WHAT IS EXPECTED: Reproduce, with no edits, the line that contains "Select the 7-pack variation checkbox" and all the lines that follow it, ending with the last line of the records.

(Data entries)
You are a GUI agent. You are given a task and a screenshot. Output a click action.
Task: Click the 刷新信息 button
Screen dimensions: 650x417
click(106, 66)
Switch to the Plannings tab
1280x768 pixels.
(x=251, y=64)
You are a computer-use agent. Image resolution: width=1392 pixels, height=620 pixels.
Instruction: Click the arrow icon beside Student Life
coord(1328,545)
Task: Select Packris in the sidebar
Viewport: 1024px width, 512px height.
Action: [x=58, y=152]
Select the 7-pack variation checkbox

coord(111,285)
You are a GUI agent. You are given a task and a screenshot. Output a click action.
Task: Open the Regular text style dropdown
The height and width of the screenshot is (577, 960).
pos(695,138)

SOLVED EXERCISE:
Select the 7-pack variation checkbox

coord(111,285)
You are a GUI agent. You are given a task and a screenshot. Output a click action.
Task: Open the Regular text style dropdown
The height and width of the screenshot is (577, 960).
pos(695,138)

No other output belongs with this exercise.